[Word and element location listing]
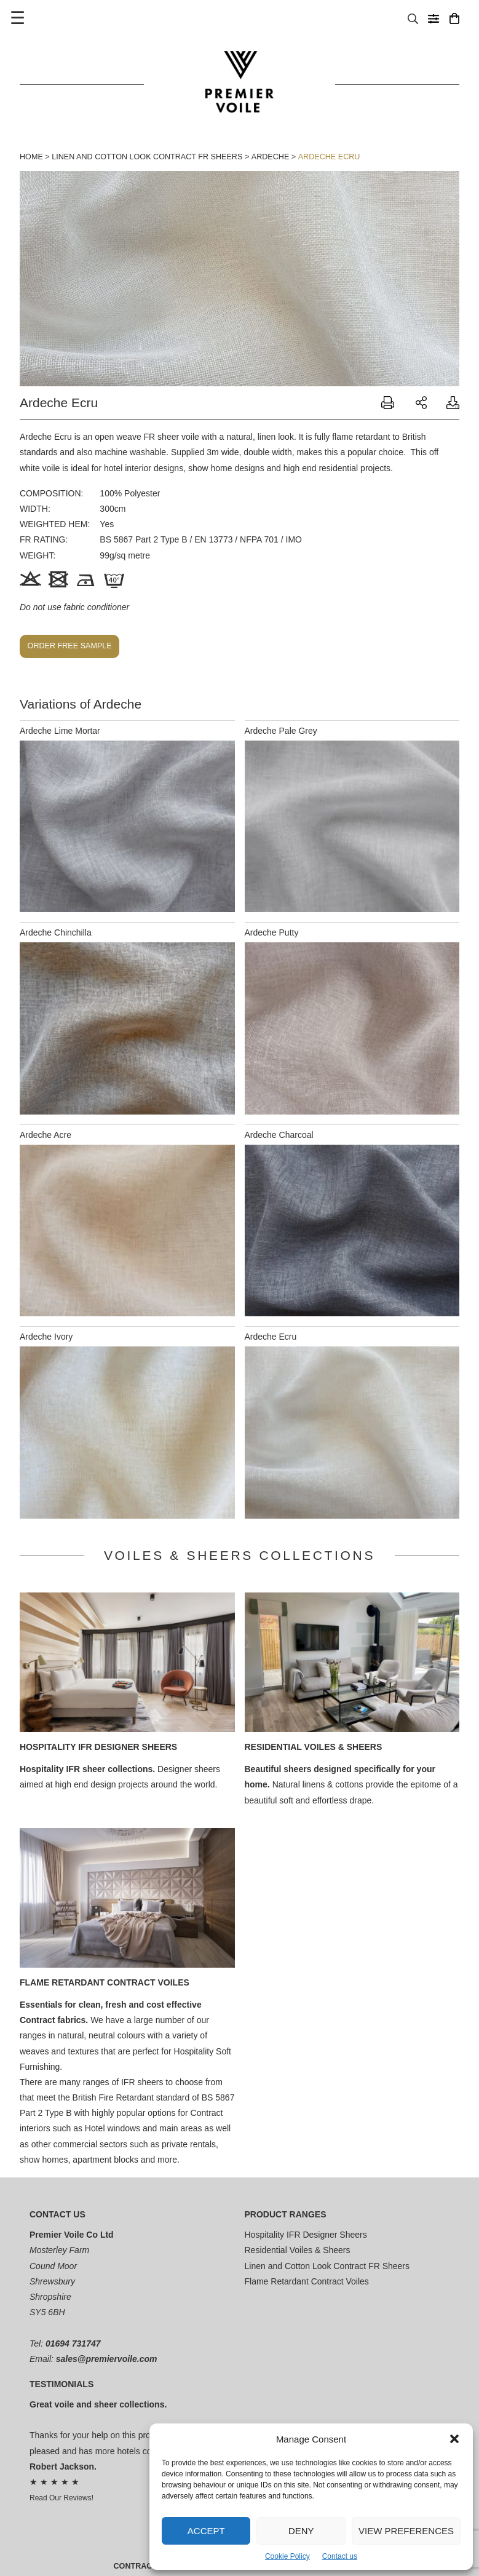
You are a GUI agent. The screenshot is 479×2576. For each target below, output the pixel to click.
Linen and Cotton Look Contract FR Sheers (147, 157)
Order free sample (70, 646)
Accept (206, 2531)
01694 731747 (73, 2343)
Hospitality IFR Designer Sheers (98, 1747)
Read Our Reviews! (61, 2498)
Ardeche (270, 157)
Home (31, 157)
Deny (301, 2531)
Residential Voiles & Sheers (313, 1747)
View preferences (406, 2531)
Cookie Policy (287, 2556)
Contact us (339, 2556)
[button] (454, 2439)
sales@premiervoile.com (106, 2359)
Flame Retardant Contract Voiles (104, 1982)
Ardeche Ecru (329, 157)
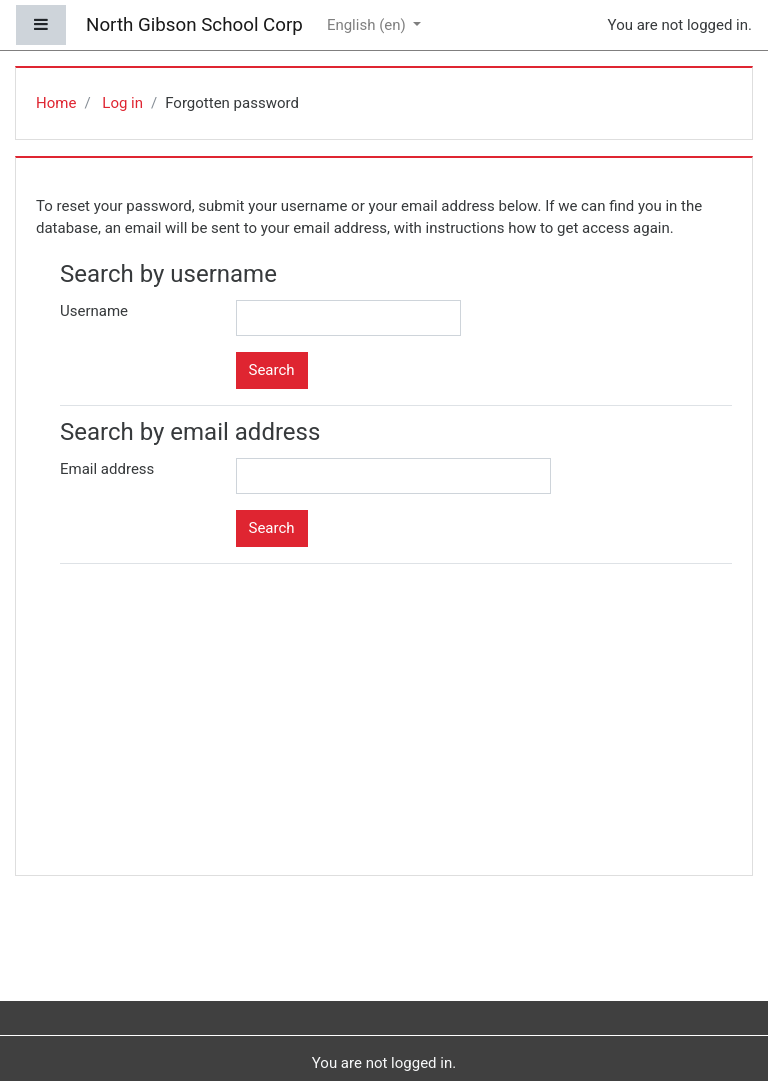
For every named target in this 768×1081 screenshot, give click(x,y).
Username (94, 311)
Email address (107, 469)
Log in (122, 103)
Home (56, 103)
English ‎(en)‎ (368, 25)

> What you have to do: Rewrite every line of the listing with "screenshot" changed to "screen image" wherever it occurs, keeping everything else the same. Leave the pictures out of your answer.

> Answer to the task:
You are a GUI agent. The screen image is 479×2576. For each target below, output the pixel to click.
Linen and Cotton Look Contract FR Sheers (147, 157)
Order free sample (70, 646)
Accept (206, 2531)
01694 731747 (73, 2343)
Hospitality IFR Designer Sheers (98, 1747)
Read Our Reviews! (61, 2498)
Ardeche (270, 157)
Home (31, 157)
Deny (301, 2531)
Residential Voiles & Sheers (313, 1747)
View preferences (406, 2531)
Cookie Policy (287, 2556)
Contact us (339, 2556)
[button] (454, 2439)
sales@premiervoile.com (106, 2359)
Flame Retardant Contract Voiles (104, 1982)
Ardeche Ecru (329, 157)
For every named target in this 768×1081 screen image, give click(x,y).
Username (94, 311)
Email address (107, 469)
Log in (122, 103)
Home (56, 103)
English ‎(en)‎ (368, 25)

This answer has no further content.